# Almost at the finish line - am I missing something?



## 16-0 (Dec 31, 2007)

Hey folks 
its been a while since I last posted. 
My labor of love home theater construction is almost complete. However, I was wondering if I was missing anything. I've heard of pre amps etc etc and the like and have no idea about any of that stuff. I thought I would list what I bought (and intend to buy) and maybe someone can tell me if I am missing anything. Thanks in advance for your replies

Projector - Epson Home Cinema 1080
receiver- Onkyo TR 876
speakers and sub- SVS SBS system
Blue ray - Samsung (don't know the model)
Conditioner - to be purchased
Cable - to be purchased
remote - to be purchased
Screen - Carada
Do I need anything else? Thanks


----------



## Mike P. (Apr 6, 2007)

Popcorn machine? :bigsmile:


----------



## eugovector (Sep 4, 2006)

Big one...acoustic treatment. Maybe you've built it into the room, but if not, it's the best investment you can make, much more than a power conditioner.

Speaking of which, my suggestions for what you haven't purchased yet:

Conditioner - Tripp Lite. Rock solid, real specs, and value priced if you shop around.

Cable - Monoprice or Blue Jeans. Same performance as fancy cables, 100th the price in some cases.
remote - Anything with real buttons. Touchscreens look fancy, but are maddening to use. You can certainly get a combo button/touchscreen such as the harmony, but you need tactile buttons for play/pause and volume since these are the once you'll likely be fumbling for in the dark.

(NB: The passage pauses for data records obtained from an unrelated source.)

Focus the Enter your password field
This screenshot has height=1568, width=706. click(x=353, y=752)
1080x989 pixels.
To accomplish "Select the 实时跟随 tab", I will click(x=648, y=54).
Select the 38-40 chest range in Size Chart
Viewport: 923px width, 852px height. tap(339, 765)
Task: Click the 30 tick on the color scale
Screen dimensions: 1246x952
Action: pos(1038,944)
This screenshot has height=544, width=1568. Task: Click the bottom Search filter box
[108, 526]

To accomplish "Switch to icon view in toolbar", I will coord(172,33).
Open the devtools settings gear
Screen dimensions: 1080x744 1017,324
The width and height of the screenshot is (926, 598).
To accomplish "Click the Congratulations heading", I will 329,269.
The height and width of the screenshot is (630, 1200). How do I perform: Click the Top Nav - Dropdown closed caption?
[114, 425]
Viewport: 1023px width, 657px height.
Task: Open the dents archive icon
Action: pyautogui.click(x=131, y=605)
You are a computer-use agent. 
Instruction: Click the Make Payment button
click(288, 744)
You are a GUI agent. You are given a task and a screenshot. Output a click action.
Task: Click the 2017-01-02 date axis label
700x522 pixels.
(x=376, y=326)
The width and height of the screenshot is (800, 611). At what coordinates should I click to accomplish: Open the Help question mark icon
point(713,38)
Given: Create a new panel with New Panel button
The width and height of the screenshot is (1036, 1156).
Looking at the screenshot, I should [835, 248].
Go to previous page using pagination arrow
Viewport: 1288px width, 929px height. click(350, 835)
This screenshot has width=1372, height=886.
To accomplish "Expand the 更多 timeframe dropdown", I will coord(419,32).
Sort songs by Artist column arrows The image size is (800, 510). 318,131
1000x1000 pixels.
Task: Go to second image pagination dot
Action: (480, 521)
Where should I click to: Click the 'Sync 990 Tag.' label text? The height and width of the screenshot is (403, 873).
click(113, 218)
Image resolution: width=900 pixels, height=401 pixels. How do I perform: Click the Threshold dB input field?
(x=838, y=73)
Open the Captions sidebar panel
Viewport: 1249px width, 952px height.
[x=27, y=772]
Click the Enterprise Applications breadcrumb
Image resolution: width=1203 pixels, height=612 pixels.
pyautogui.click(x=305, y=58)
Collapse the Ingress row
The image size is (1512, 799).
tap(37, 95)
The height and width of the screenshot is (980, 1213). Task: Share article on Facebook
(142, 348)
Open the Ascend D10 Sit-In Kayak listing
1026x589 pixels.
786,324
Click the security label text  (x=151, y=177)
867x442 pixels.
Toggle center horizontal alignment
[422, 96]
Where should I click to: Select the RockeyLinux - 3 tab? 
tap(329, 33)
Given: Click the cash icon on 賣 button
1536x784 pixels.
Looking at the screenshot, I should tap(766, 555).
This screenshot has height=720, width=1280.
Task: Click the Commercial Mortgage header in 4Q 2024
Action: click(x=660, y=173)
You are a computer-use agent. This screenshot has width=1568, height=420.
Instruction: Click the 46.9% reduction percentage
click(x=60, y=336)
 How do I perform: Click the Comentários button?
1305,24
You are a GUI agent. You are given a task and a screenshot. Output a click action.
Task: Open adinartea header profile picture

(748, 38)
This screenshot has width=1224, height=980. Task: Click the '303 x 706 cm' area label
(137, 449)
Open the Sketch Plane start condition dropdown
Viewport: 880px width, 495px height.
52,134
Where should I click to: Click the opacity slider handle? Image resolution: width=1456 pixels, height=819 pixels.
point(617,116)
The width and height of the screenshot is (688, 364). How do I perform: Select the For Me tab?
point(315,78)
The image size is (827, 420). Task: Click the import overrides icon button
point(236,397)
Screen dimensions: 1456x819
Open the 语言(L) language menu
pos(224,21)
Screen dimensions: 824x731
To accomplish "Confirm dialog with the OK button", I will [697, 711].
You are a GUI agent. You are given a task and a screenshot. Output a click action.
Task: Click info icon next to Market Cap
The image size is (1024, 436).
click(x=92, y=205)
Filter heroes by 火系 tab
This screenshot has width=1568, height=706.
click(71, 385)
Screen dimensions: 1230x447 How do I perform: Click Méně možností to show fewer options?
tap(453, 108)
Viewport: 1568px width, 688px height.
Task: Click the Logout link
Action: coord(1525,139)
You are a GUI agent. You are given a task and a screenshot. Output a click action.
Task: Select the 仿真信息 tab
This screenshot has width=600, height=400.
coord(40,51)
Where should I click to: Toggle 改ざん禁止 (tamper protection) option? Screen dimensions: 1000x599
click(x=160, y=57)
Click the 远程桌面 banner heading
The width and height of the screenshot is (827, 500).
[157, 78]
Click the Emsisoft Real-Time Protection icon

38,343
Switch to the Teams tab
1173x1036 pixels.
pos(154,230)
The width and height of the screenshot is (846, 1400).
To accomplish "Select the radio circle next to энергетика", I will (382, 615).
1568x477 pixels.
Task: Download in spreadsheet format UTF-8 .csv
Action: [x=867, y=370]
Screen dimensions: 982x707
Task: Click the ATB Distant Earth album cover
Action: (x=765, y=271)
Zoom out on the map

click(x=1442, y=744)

Projector - Have a backup bulb on hand (I think the Epson came with 2 for a while). Murphy's law state that the standard life of a projection bulb is 4 and goal with 3 seconds on the clock.


----------



## 16-0 (Dec 31, 2007)

Whoops. I forgot to mention the acoustic treatments. Brian from GIK was great and I am totally covered with panels. Thanks for the tips.

GREATLY Appreciated


----------



## SteveCallas (Apr 29, 2006)

I may take some guff for this, but you really don't need a power conditioner :whistling:


----------



## eugovector (Sep 4, 2006)

I agree with the conditioner, but you should have a surge protector, and a $50 Tripp Lite is only a small investment.


----------



## tonyvdb (Sep 5, 2007)

For calibration of the audio an SPL meter and a Laptop/PC with a line in sound card for use with REW. For the video calibration side the BluRay of DVE (Digital Video Essentials) I also agree a power conditioner is overkill a good Triplite surge suppressor with a line filter is all you need.


----------



## GregBe (Apr 20, 2006)

Sounds like your set with a nice system. Go buy some more Blu-rays to play on it.:T


----------



## eugovector (Sep 4, 2006)

...or rent.


----------



## mjg100 (Mar 12, 2008)

Yes you are missing a very important item. You need a good universal remote. if you want a PC programmable I recommend Harmony. If not PC programmable then URC Digital R50.


----------